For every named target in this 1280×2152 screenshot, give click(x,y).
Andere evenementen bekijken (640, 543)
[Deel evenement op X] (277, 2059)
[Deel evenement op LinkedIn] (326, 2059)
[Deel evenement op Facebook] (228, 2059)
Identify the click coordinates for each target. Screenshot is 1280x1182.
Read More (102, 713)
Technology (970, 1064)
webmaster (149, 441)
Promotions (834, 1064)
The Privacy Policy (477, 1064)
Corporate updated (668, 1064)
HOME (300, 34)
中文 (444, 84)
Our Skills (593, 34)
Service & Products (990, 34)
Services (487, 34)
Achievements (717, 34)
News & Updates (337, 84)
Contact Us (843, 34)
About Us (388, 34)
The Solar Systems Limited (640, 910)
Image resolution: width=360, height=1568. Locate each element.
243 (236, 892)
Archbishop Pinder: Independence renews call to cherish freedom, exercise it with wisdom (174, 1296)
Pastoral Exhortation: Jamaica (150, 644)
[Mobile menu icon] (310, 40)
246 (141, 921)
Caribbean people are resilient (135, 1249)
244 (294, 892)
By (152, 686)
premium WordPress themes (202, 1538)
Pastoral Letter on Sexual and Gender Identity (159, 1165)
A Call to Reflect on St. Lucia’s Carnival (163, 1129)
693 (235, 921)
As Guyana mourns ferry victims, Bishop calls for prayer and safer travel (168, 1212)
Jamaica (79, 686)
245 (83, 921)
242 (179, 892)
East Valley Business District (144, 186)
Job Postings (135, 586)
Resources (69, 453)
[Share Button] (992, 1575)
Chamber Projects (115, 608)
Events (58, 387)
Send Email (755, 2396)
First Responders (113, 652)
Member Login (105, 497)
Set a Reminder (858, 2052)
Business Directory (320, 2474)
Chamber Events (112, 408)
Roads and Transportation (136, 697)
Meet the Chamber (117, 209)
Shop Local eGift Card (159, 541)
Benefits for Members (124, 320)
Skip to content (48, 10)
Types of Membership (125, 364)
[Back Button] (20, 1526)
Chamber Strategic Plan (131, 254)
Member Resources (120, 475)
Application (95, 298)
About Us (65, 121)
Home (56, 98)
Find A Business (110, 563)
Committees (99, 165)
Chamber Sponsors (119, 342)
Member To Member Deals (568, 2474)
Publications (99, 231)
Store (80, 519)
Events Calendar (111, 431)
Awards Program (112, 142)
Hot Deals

○ ○ ○

Word for word, repeat every line of the data.

### Solution to the problem
For every named target in this 1280×2152 screenshot, give click(x,y).
Andere evenementen bekijken (640, 543)
[Deel evenement op X] (277, 2059)
[Deel evenement op LinkedIn] (326, 2059)
[Deel evenement op Facebook] (228, 2059)
Identify the click coordinates for each target. Screenshot is 1280x1182.
Read More (102, 713)
Technology (970, 1064)
webmaster (149, 441)
Promotions (834, 1064)
The Privacy Policy (477, 1064)
Corporate updated (668, 1064)
HOME (300, 34)
中文 (444, 84)
Our Skills (593, 34)
Service & Products (990, 34)
Services (487, 34)
Achievements (717, 34)
News & Updates (337, 84)
Contact Us (843, 34)
About Us (388, 34)
The Solar Systems Limited (640, 910)
Image resolution: width=360, height=1568. Locate each element.
243 (236, 892)
Archbishop Pinder: Independence renews call to cherish freedom, exercise it with wisdom (174, 1296)
Pastoral Exhortation: Jamaica (150, 644)
[Mobile menu icon] (310, 40)
246 (141, 921)
Caribbean people are resilient (135, 1249)
244 (294, 892)
By (152, 686)
premium WordPress themes (202, 1538)
Pastoral Letter on Sexual and Gender Identity (159, 1165)
A Call to Reflect on St. Lucia’s Carnival (163, 1129)
693 (235, 921)
As Guyana mourns ferry victims, Bishop calls for prayer and safer travel (168, 1212)
Jamaica (79, 686)
245 (83, 921)
242 (179, 892)
East Valley Business District (144, 186)
Job Postings (135, 586)
Resources (69, 453)
[Share Button] (992, 1575)
Chamber Projects (115, 608)
Events (58, 387)
Send Email (755, 2396)
First Responders (113, 652)
Member Login (105, 497)
Set a Reminder (858, 2052)
Business Directory (320, 2474)
Chamber Events (112, 408)
Roads and Transportation (136, 697)
Meet the Chamber (117, 209)
Shop Local eGift Card (159, 541)
Benefits for Members (124, 320)
Skip to content (48, 10)
Types of Membership (125, 364)
[Back Button] (20, 1526)
Chamber Strategic Plan (131, 254)
Member Resources (120, 475)
Application (95, 298)
About Us (65, 121)
Home (56, 98)
Find A Business (110, 563)
Committees (99, 165)
Chamber Sponsors (119, 342)
Member To Member Deals (568, 2474)
Publications (99, 231)
Store (80, 519)
Events Calendar (111, 431)
Awards Program (112, 142)
Hot Deals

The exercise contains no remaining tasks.